Another significant work Campbell contributed to is Deeds Done in Words: Presidential Rhetoric and the Genre of Governance, which was co-written with Kathleen Hall Jamieson and published in 1990. In 2008, a contemporary, updated edition called Presidents Creating the Presidency: Deeds Done in Words was published. In these two works, Campbell and Jamieson create a monumental framework for analyzing the rhetoric surrounding presidential oratory. They argue that the presidency is defined by what the president says and how they say it. Through the framework that Campbell and Jamieson create, they describe the different situations and actions in which presidents operate, such as inaugural addresses, special inaugural addresses in the ascension of a vice president, national eulogies, pardoning rhetoric, state of the union addresses, veto messages, the signing statement as the de facto item veto, presidential war rhetoric, presidential rhetoric of self-defense, and the rhetoric of impeachment. This work covers all the presidents up to George W. Bush.

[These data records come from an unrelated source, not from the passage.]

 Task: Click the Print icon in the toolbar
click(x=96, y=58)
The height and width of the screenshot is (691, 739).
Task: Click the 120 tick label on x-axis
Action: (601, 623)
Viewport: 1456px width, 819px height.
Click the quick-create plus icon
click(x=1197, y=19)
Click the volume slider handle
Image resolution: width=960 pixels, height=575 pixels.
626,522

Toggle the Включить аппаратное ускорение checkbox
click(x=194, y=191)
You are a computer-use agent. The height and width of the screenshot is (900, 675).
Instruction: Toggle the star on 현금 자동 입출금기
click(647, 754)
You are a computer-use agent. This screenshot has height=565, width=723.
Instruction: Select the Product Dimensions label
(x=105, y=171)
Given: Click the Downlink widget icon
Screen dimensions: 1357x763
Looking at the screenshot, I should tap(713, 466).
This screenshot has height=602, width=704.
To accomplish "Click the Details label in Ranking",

Campbell and Jamieson argue that presidential discourse has had multiple demands of audience, occasion, and institution and in the process of either satisfying or failing, political capital and presidential authority is either supplemented from or depleted to the other branches of government. The original work of Deeds Done in Words: Presidential Rhetoric and Genre of Governance was updated to address new developments such as the ever-evolving rhetorical strategies and technological advancements in media.

== Awards ==
Kohrs Campbell is the recipient of numerous awards for her distinguished work including the Francine Merritt Award for contributions to women, and the University of Minnesota Distinguished Woman Scholar Award. She also has received the NCA’s Donald H. Ecroyd Award for Outstanding Teaching in Higher Education, the National Communication Association Distinguished Scholar Award, the Ehninger Award for Distinguished Rhetorical Scholarship, the Winans-Wichelns Book Award, and the Charles Woolbert Award for Scholarship of Exceptional Quality. Due to her success, the Karlyn Kohrs Campbell Award is presented to the author(s) of the Top Paper submitted to the Rhetorical Theory and Criticism Interest Group at the Central States Communication Association Convention.